**Records supplied**
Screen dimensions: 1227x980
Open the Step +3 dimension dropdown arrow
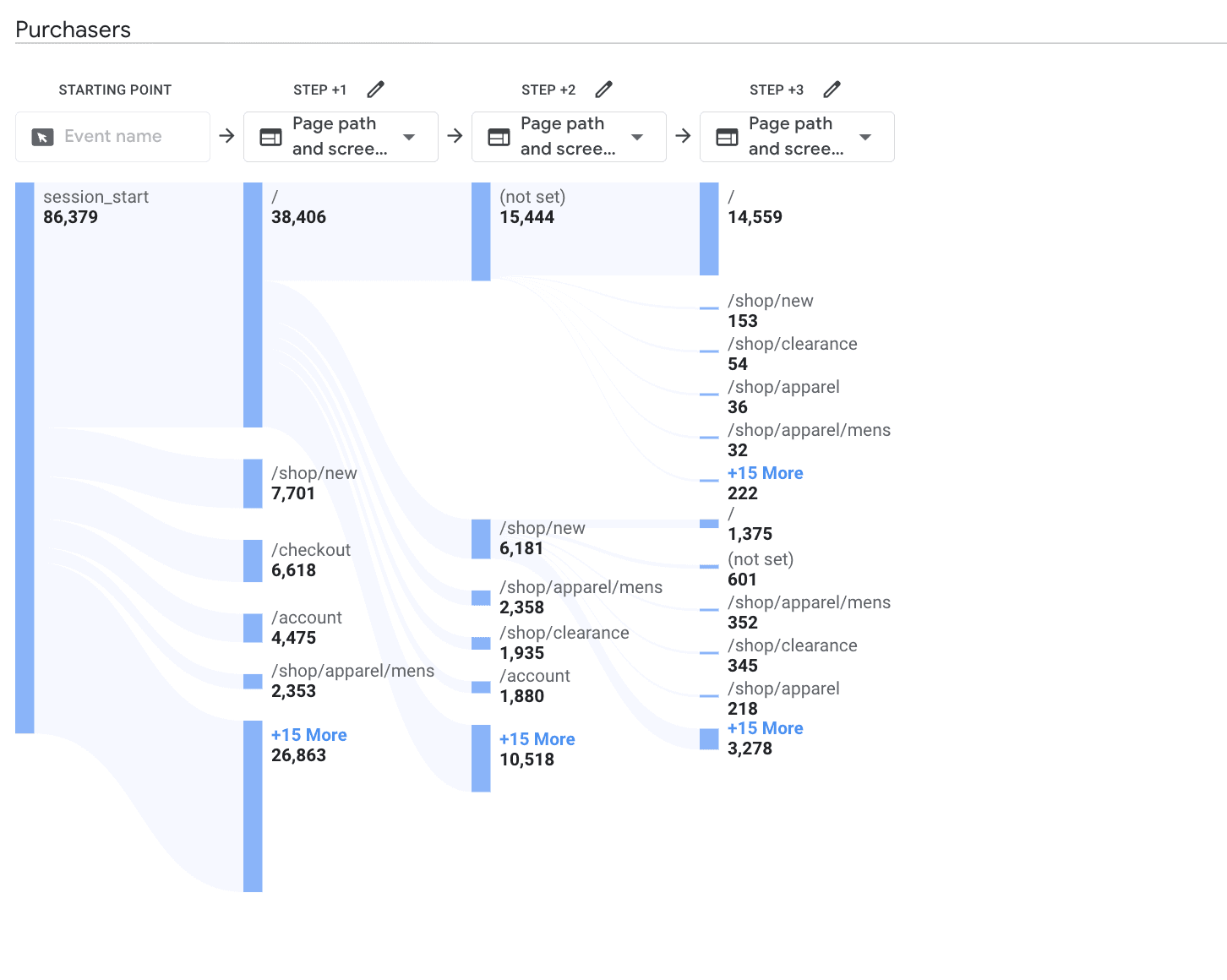tap(865, 137)
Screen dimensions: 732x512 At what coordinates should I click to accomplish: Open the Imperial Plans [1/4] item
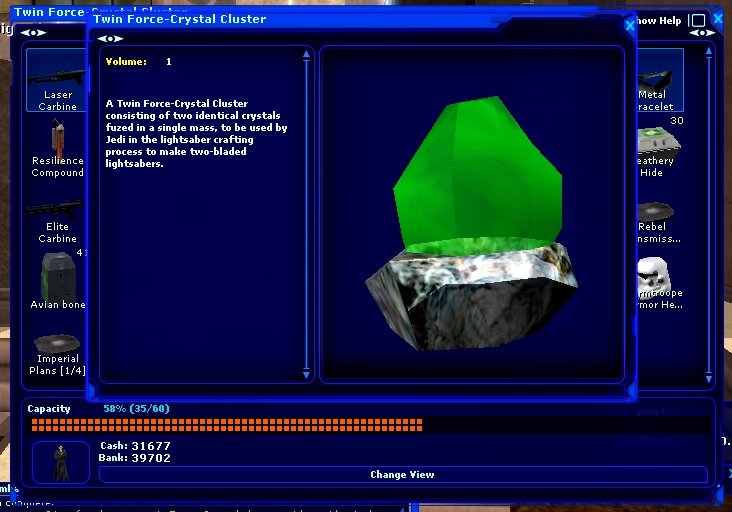click(x=57, y=343)
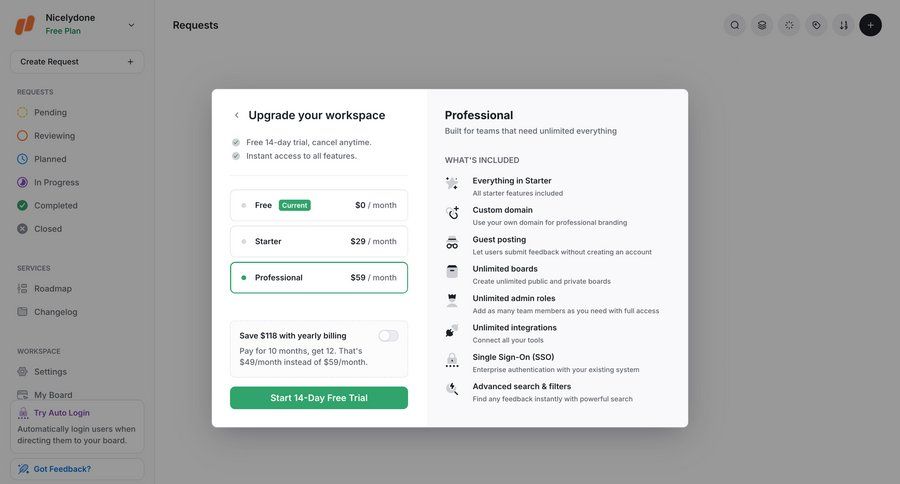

**The task**
Could you write all the entries out again exactly, but without their pictures?

**Task answer**
Screen dimensions: 1227x980
Open the Step +3 dimension dropdown arrow
tap(865, 137)
Screen dimensions: 732x512 At what coordinates should I click to accomplish: Open the Imperial Plans [1/4] item
click(x=57, y=343)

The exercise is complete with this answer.